また、自宅を事務所として使用している人もいる。その場合、各固定費を経費とプライベート費用に分けることが可能である。これを「家事按分」という。家賃、インターネット料金、水道光熱費、固定電話代、携帯電話代、車のガソリン代、車検代、減価償却費、火災、損害保険料などがこれに当たる。
2.青色申告
確定申告には、白色申告と青色申告が存在する。2つのうち、できれば節税効果が期待できる青色申告で確定申告したいところである。「青色申告特別控除」では、以下の条件を満たせば65万円の控除が受けられる。白色申告では10万円の控除しか受けられないため、青色申告の方が断然お得である。
条件は以下の通り。
- 事業規模の不動産所得または事業所得を得られる事業を行っている
- 所得に関する取引を複式帳簿で記帳している
- 記帳に沿って作成した貸借対照表と損益計算書を確定申告書に添付する
- 控除の適用を受ける金額を確定申告書に記載し、法定申告期限内に提出する
申告期限に間に合わなかった場合、もしくは上記の条件をすべて満たしていない場合は、控除額は10万円となる。2020年以降は、65万円だった控除額が55万円になるので注意が必要だ。引き続き65万円の控除を受けるには、e-Taxまたは電子帳簿保存を利用しなくてはならない。 家族を従業員とすれば、家族に支払った給与を所得から控除できることにも留意しておきたい。支払った給与が適正水準であれば、すべて経費とすることが可能である。 白色申告では配偶者で86万円、その他の親族で50万円までが控除額上限である。やはりここでも、青色申告に軍配が上がる。その他にも青色申告のメリットはたくさんあり、利用価値は大きい。
3.保険・年金加入
保険や年金に加入することで、一定額を所得から控除することができる。契約が平成24年(2012)より前か後かで、生命保険料控除額が以下のように異なってくる。

資料データ —
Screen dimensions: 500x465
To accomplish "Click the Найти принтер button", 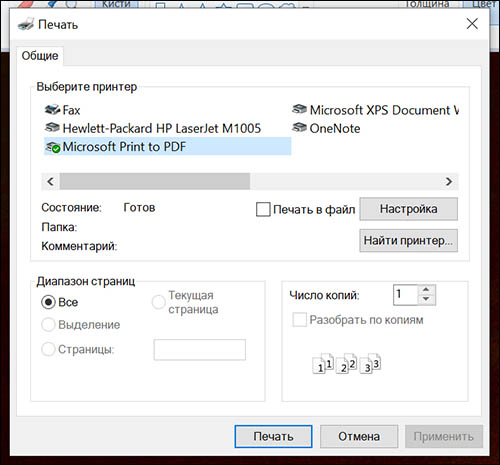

課題一覧 —
A. 提示文によれば、自宅を事務所として使用する場合に各固定費を経費とプライベート費用に分けることは、何と呼ばれますか。
B. 提示文のうち、「また、自宅を事務所として使用」から「色申告の方が断然お得である。」までを、両端の語句も含めて一字一句違えずに打ち直してください。

課題別解答 —
A. 家事按分

B.
また、自宅を事務所として使用している人もいる。その場合、各固定費を経費とプライベート費用に分けることが可能である。これを「家事按分」という。家賃、インターネット料金、水道光熱費、固定電話代、携帯電話代、車のガソリン代、車検代、減価償却費、火災、損害保険料などがこれに当たる。
2.青色申告
確定申告には、白色申告と青色申告が存在する。2つのうち、できれば節税効果が期待できる青色申告で確定申告したいところである。「青色申告特別控除」では、以下の条件を満たせば65万円の控除が受けられる。白色申告では10万円の控除しか受けられないため、青色申告の方が断然お得である。